Gott hat den unvollkommenen Zustand der Menschen zwar zugelassen, aber nicht für immer. Er wird eine dauerhafte Befreiung von Krankheit herbeiführen. Gemäß der Heiligen Schrift wird alles, was das Leben der Menschen gegenwärtig beeinträchtigt, mit Sicherheit vollständig verschwinden, wenn Gottes himmlische Königreichsregierung die satanische Herrschaft durch die göttliche Herrschaft über die Erde ersetzen wird (Daniel 2:34, 44; Offenbarung 21:4).
Ja, Jehova Gott wird die Ursachen aller bei Menschen auftretenden Störungen, sowohl der physischen als auch der psychischen, bald beseitigen. Er kümmert sich wirklich darum.

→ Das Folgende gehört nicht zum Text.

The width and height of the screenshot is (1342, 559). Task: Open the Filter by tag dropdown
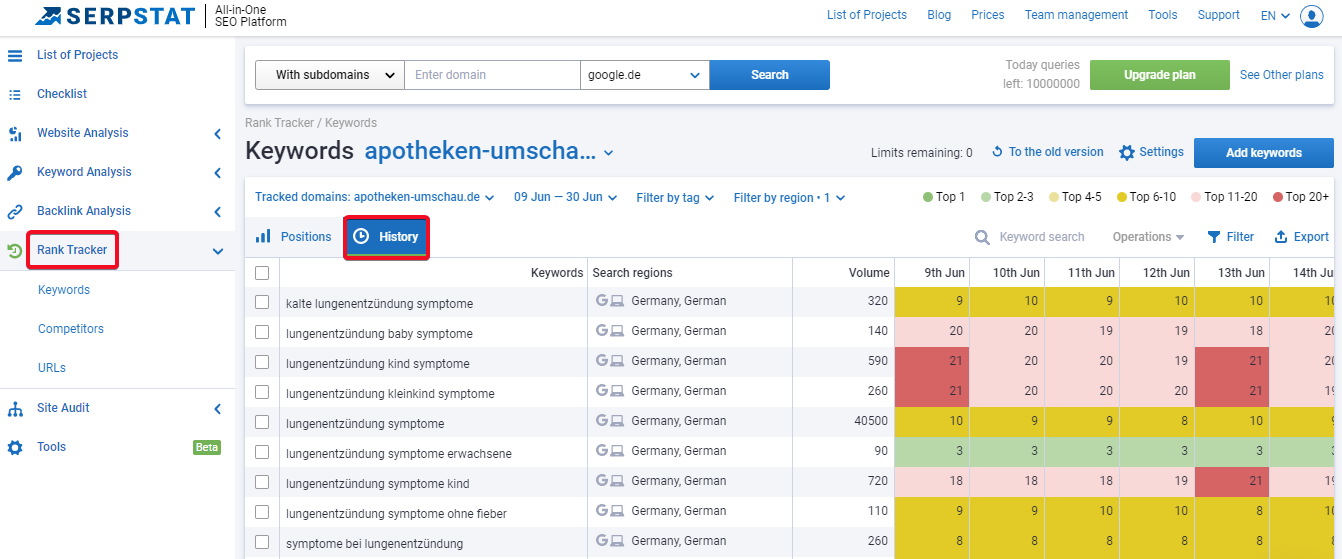(x=675, y=198)
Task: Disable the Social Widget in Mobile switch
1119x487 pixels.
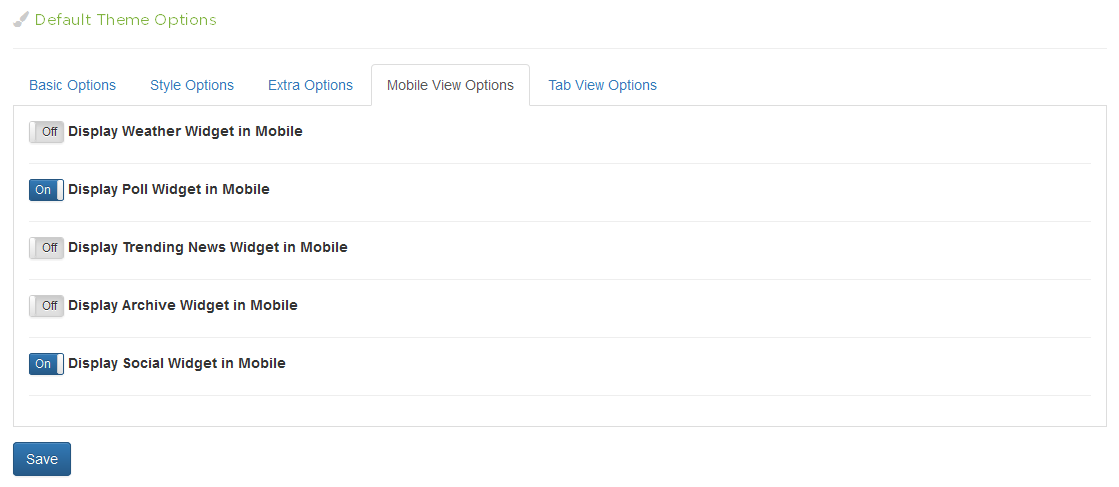Action: [46, 364]
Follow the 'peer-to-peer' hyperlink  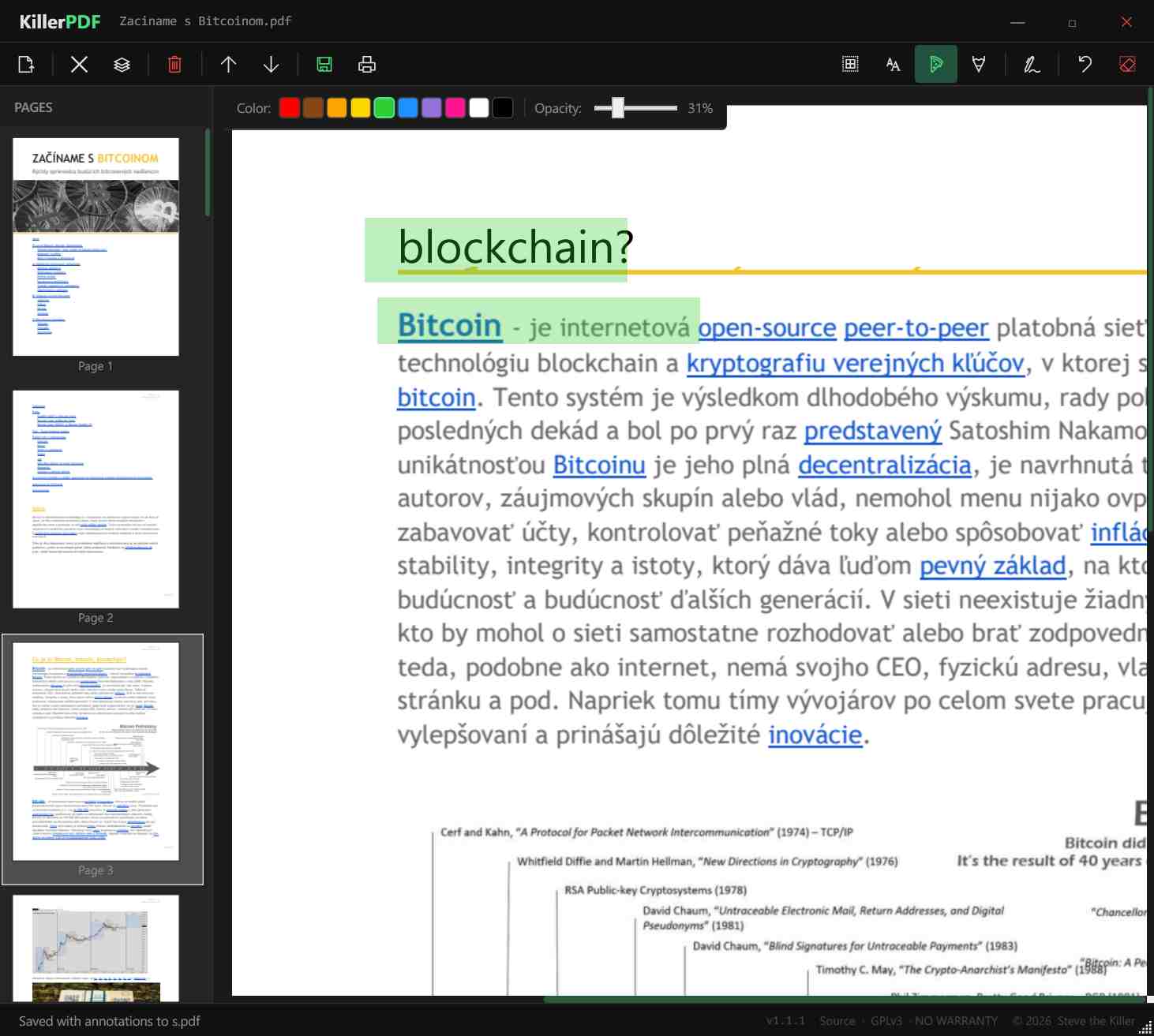[916, 328]
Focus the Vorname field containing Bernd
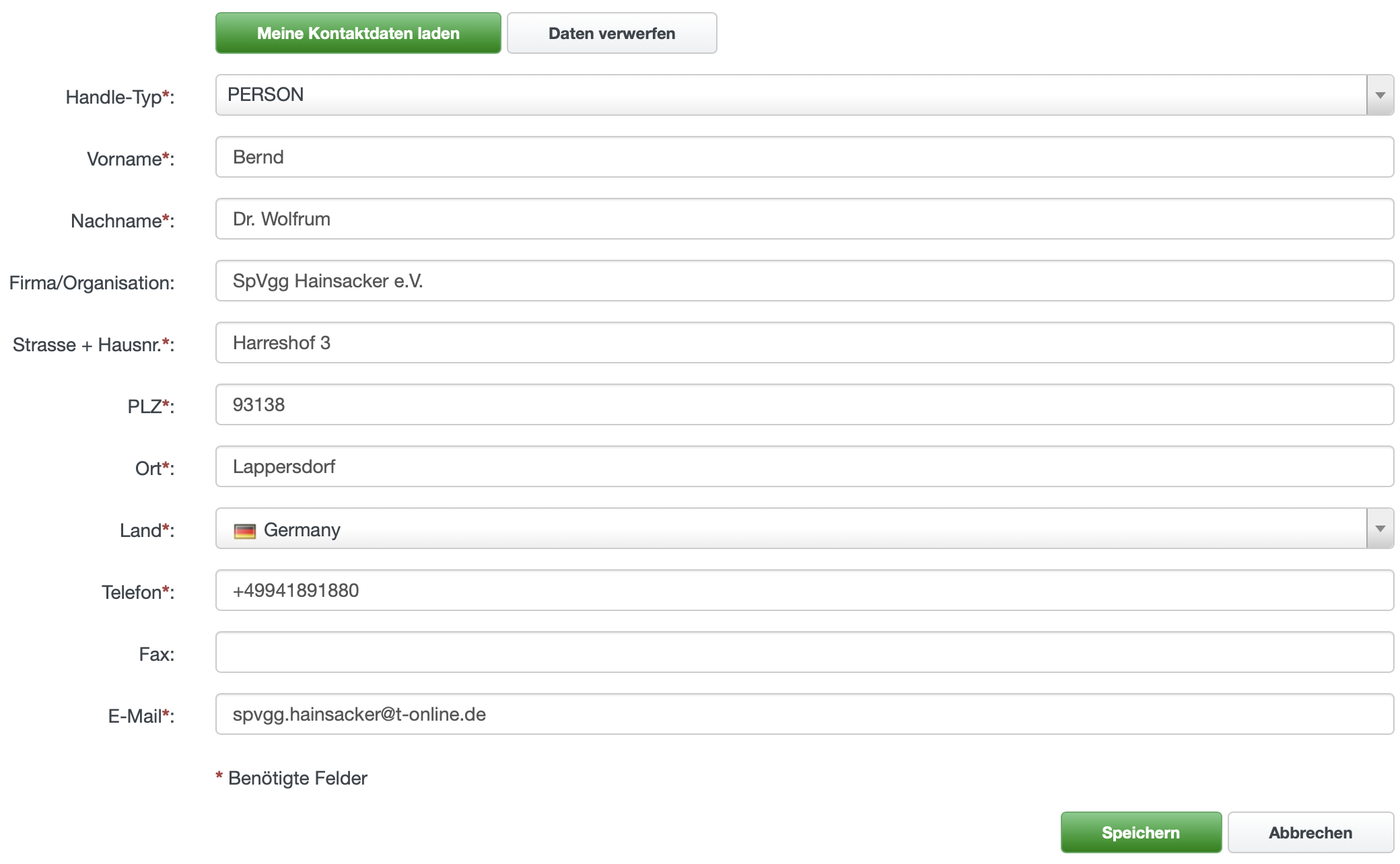Image resolution: width=1400 pixels, height=864 pixels. (x=804, y=157)
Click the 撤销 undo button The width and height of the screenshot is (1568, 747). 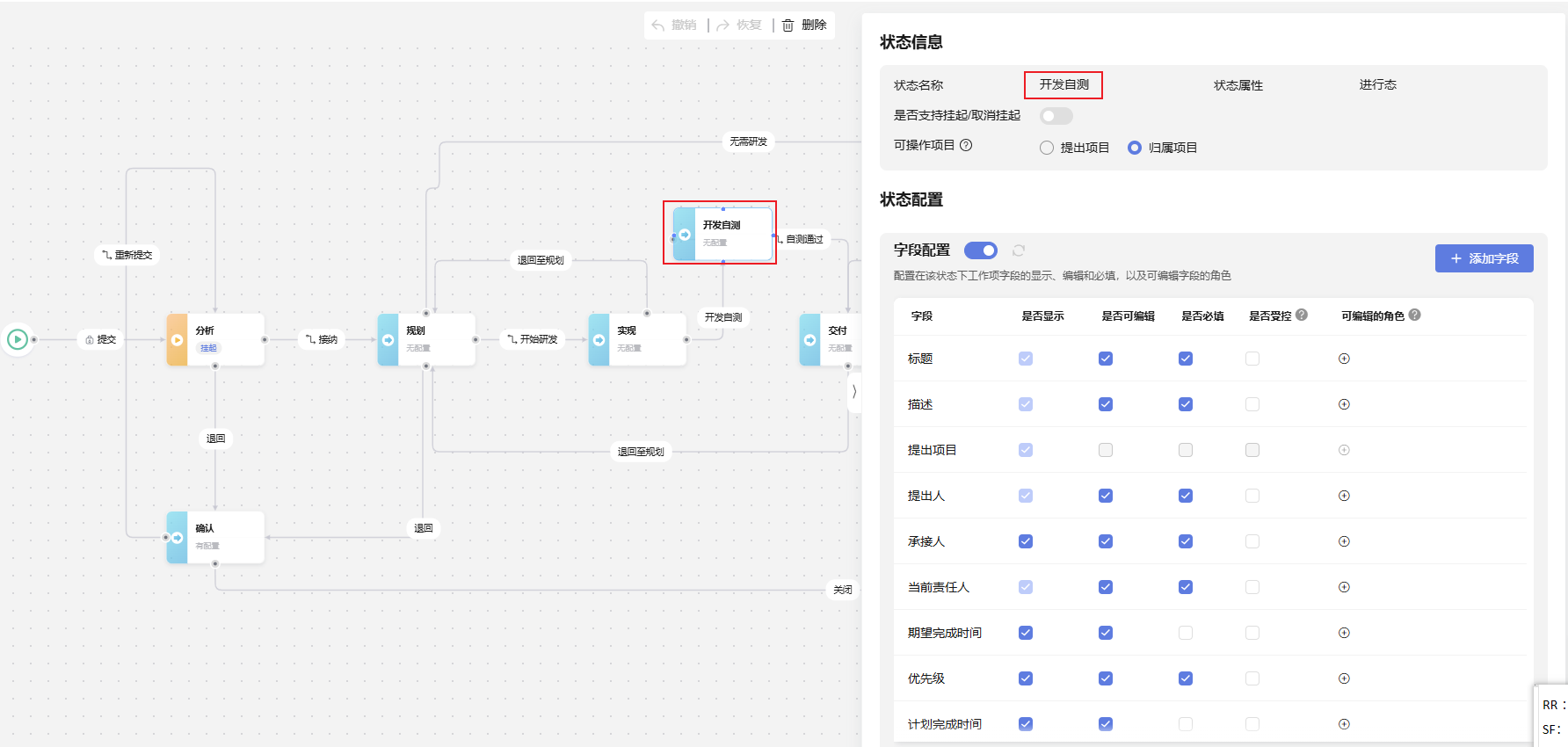click(x=675, y=25)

„Freut euch allezeit im Herrn. Nochmals will ich sagen: Freut euch! Laßt eure Vernünftigkeit allen Menschen bekanntwerden. Der Herr ist nahe. Seid um nichts ängstlich besorgt, sondern laßt in allem durch Gebet und Flehen zusammen mit Danksagung eure Bitten bei Gott bekanntwerden; und der Friede Gottes, der alles Denken übertrifft, wird euer Herz und eure Denkkraft durch Christus Jesus behüten. Schließlich, Brüder, was irgend wahr, was irgend von ernsthaftem Interesse, was irgend gerecht, was irgend keusch, was irgend liebenswert ist, worüber irgend man wohlredet, wenn es irgendeine Tugend und irgend etwas Lobenswertes gibt, diese Dinge erwägt weiterhin. Die Dinge, die ihr gelernt und auch angenommen und gehört und in Verbindung mit mir gesehen habt, diese setzt in die Tat um, und der Gott des Friedens wird mit euch sein“ (Philipper 4:4-9).
[Fußnote]
a Eine umfassende Behandlung enthält die Erwachet!-Ausgabe vom 8. Oktober 1975.